FX truly went all out when it came to casting its upcoming drama, Mrs. America

The show, which tells the story of Phyllis Schlafly going up against the Women’s Liberation Movement and the Equal Rights Amendment in the 1970s, stars Cate Blanchett as Schlafly, and she’s accompanied by Rose Byrne, Elizabeth Banks, Sarah Paulson, Tracey Ullman, Uzo Aduba, Margo Martindale, John Slattery, James Marsden, Niecy Nash, and more. 

That’s a hell of a cast list to tell a hell of a story, and while it’s easy to assume Blanchett is playing the villain, creator Dahvi Waller says that’s not exactly the case. Or at least that’s not exactly what they tried to portray. 

“It was very intentional to create a series with shades of grey,” she said on a panel for the show at the TV Critics Association Press Tour. “I don’t think we benefit from painting the other side that we don’t agree with as monsters. I don’t think there’s any benefit to portraying heroes as perfect.” 

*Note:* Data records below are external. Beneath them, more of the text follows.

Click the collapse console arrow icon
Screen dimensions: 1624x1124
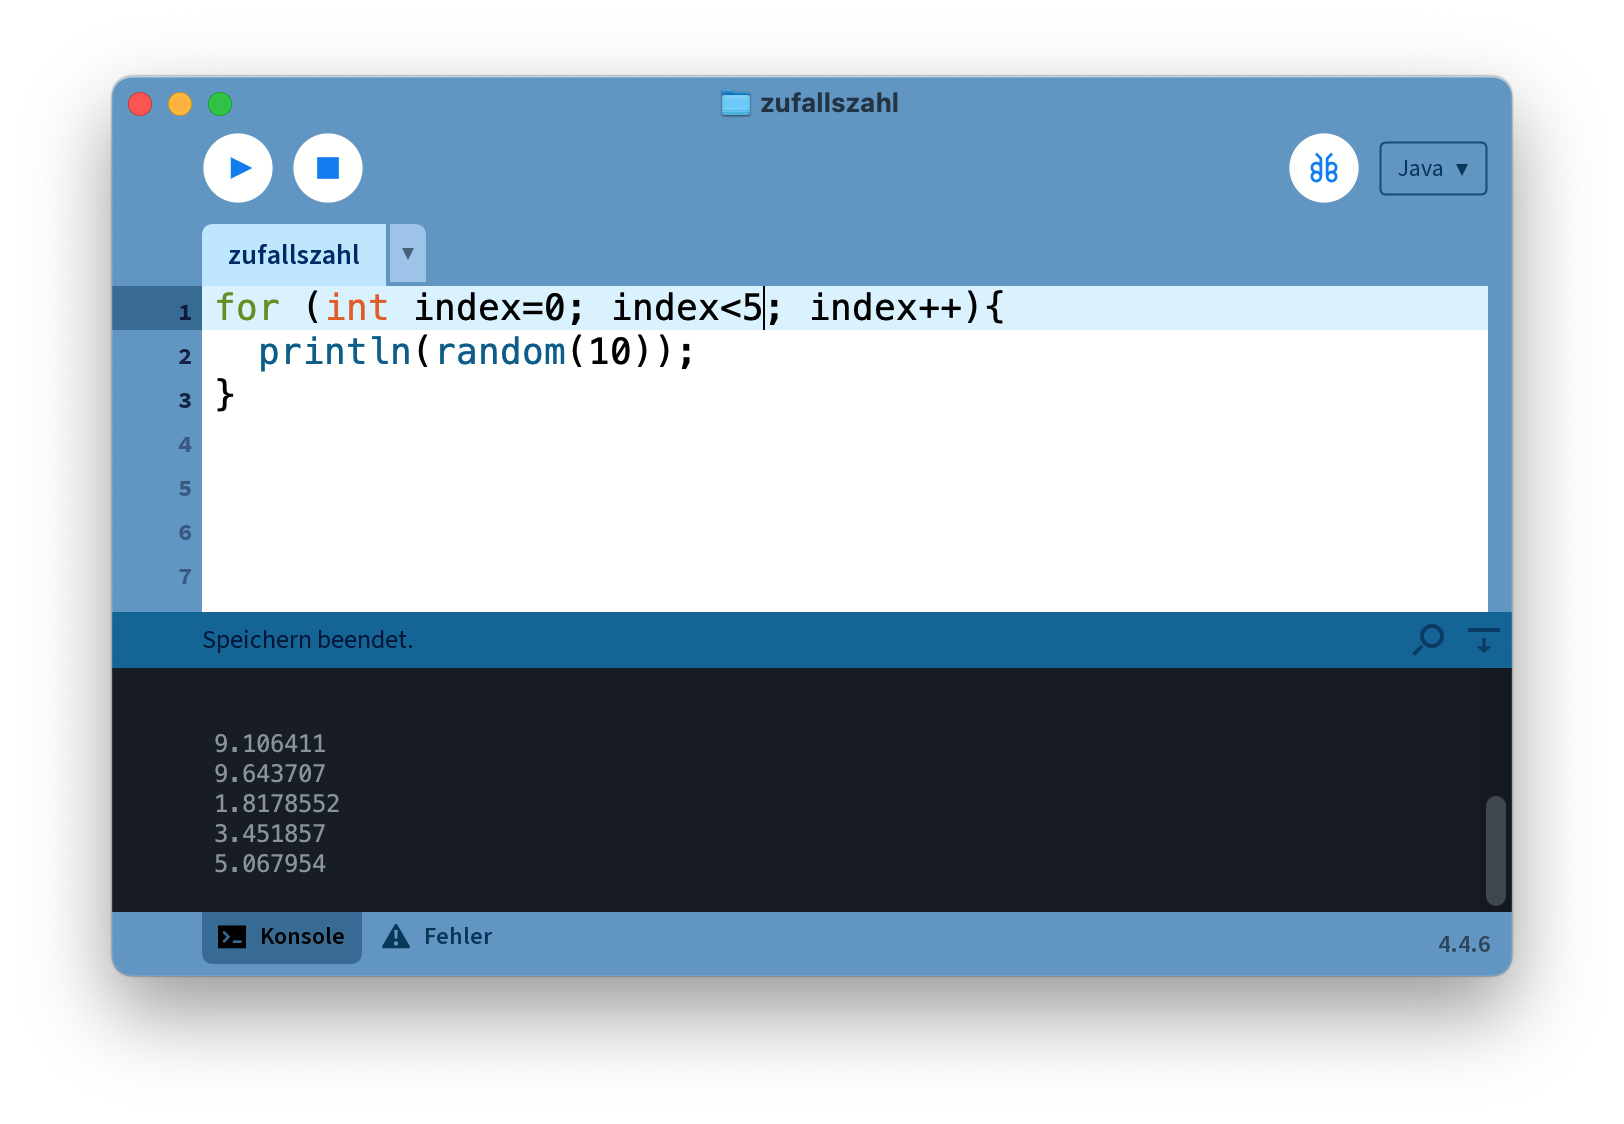pos(1483,639)
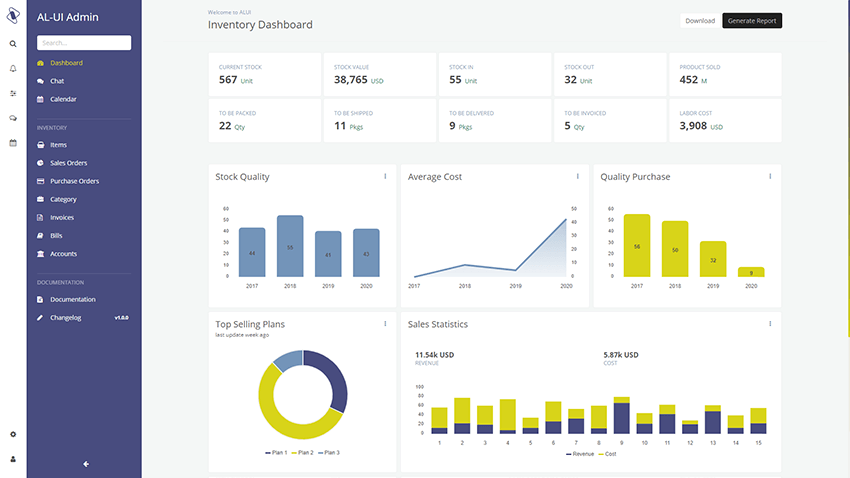Toggle Cost series in Sales Statistics legend
Viewport: 850px width, 478px height.
[608, 453]
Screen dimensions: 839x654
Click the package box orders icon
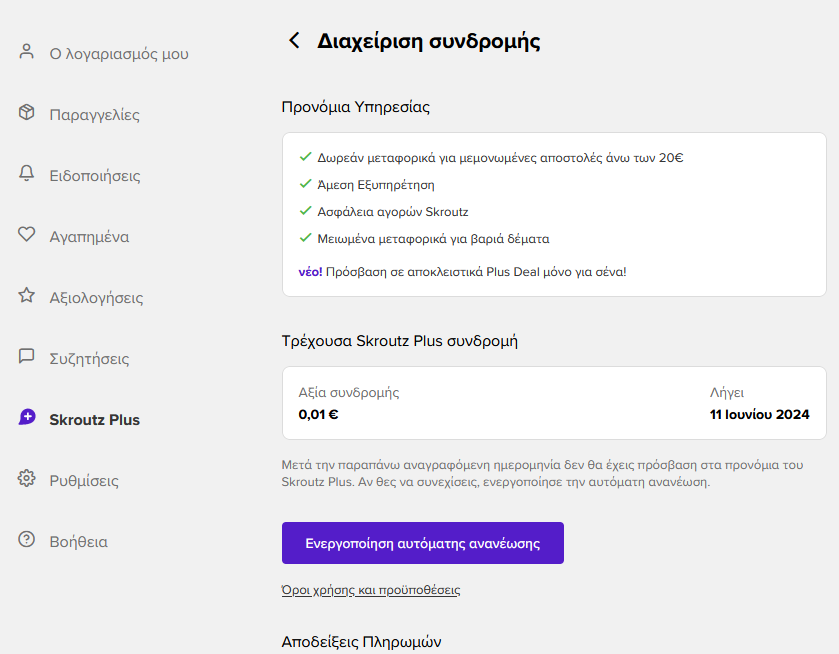point(26,112)
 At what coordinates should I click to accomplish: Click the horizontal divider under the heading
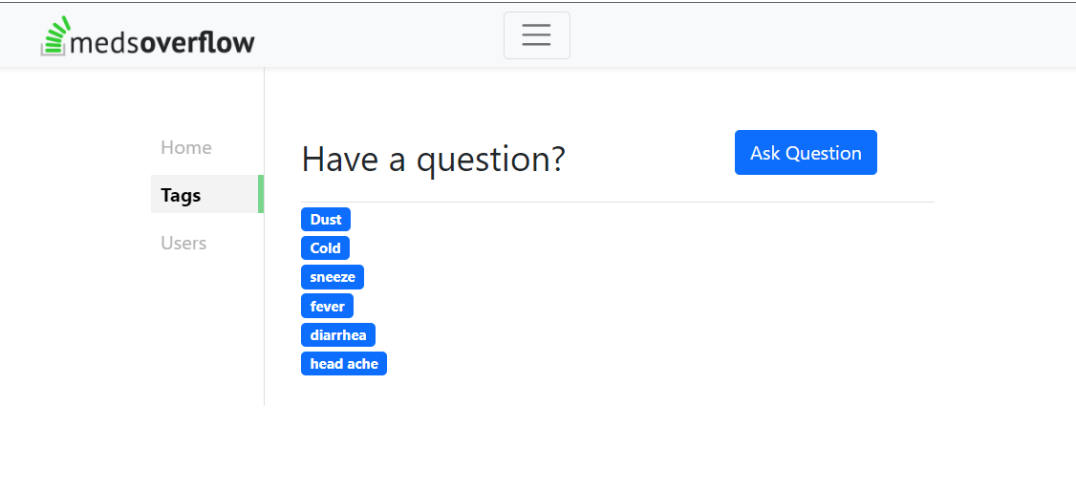pos(618,202)
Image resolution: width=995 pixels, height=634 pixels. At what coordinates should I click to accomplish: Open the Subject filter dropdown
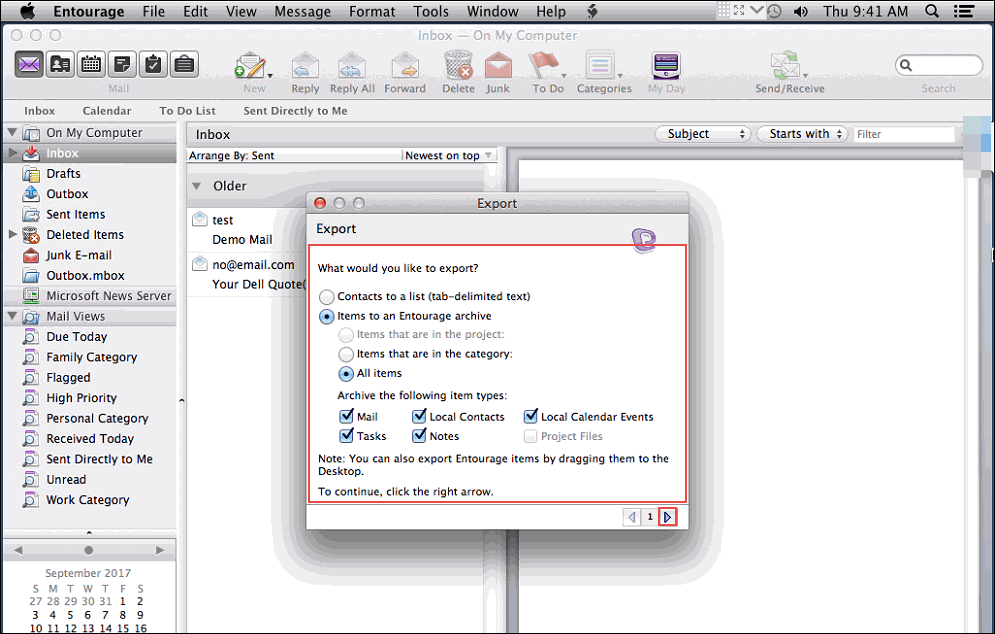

“What really struck me about all the women from this period was how messy they were,” she continued. “They’re complex, their contradictory nature. They quarrel and there’s joy, there’s love and there’s hate, and I wanted to have all the characters contain multitudes, so that was very intentional.” 

The show also takes care to address other things that were happening at the time. It was the birth of intersectional feminism and LGBTQ rights, and both are part of the show’s portrayal of what women and the country were going through. 

“These are stories that are often painted in broad strokes, because they’re not the centerpiece…I wanted to bring them into the forefront,” Waller said. 

Even with the shades of grey, it’s easy to hate Schlafly, and one reporter asked Blanchett how she played the humanity in such a character. 

“I’m really nice!” Blanchett promised, or joked, going on to explain how she looked at the character, without her own personal political opinions. “I don’t believe in demonizing anybody, and my agreement or disagreement or my political personal political persuasions, I couldn’t be less interested in folding into a character….The way you create in ambiguity and juxtaposition and character is to simply borrow two very contradictory thoughts or actions, button them together, and then present them to an audience. And we’re all full of contradictions and hypocrisies, and nobody’s perfect, including Phyllis, although her hair was mostly always perfect.” 

You can see the trailer for the series below. 

Most of the characters are real-life figures, most of whom have written books which allowed the writers to tell the story from all sides. Byrne plays famous feminist Gloria Steinem, who has written many books, and Aduba plays New York Congresswoman Shirley Chisholm, who wrote two memoirs (and was also the first woman to run for president). Schlafly also wrote or co-wrote multiple books, so there was a lot to pull from without access to most of the actual people involved. 

“We really wanted to make sure that the piece was not skewed from any one person’s point of view and I think Bobby and the writers and the researchers worked so hard to craft this highly researched and and very clear-eyed version of this time period,” Waller said. 

Some characters, however, had to be invented. Paulson plays Alice Macray, who is a fictional character based on the people around Phyllis. She’s a homemaker and a Catholic, and very unlike Paulson herself. 

“She is a composite character, so I got all the research material I could find. But mostly, which I think it’s always significant when it’s possible to do this, the text itself gave me a lot of the information. The wonderful writers have created somebody who is very different from myself. She’s sort of innocent and a bit of an open-hearted person. She’s a devoted Catholic and very dedicated homemaker. And I myself am not a dedicated homemaker, so I thought it was sort of interesting to put my toe in that water and see what it would be like to be a person for whom their entire world was their family life and their home life, and to feel that threatened, and to feel that sense that somehow she didn’t matter, because her desire was to be in the home and to support her husband and to raise her children. That that was being devalued by this movement was very scary for her.” 

Mrs. America will premiere its first three episodes on Wednesday, April 15 on FX on Hulu, with a new episode going up each week afterwards.